Problem requirements: In the data below, repeat the line containing "The width and" and every following line exactly, up to and including the last line. Exclude pictures.

(Stored records)
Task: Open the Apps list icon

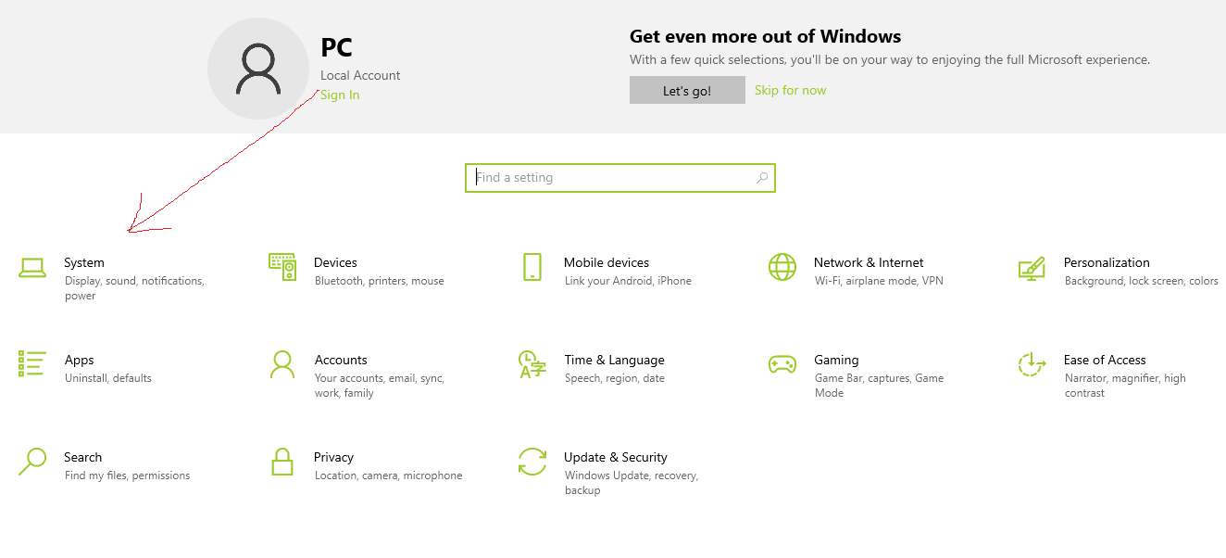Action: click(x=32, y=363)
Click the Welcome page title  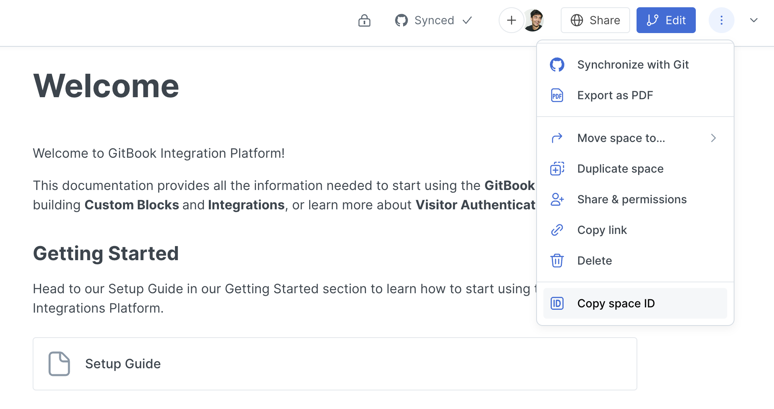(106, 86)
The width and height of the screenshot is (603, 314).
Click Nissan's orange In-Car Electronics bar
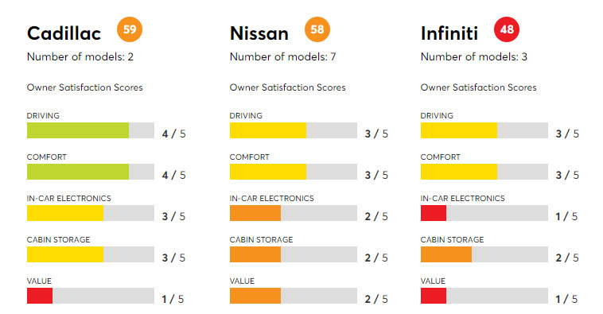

Answer to this task:
The width and height of the screenshot is (603, 314).
Click Nissan's orange In-Car Electronics bar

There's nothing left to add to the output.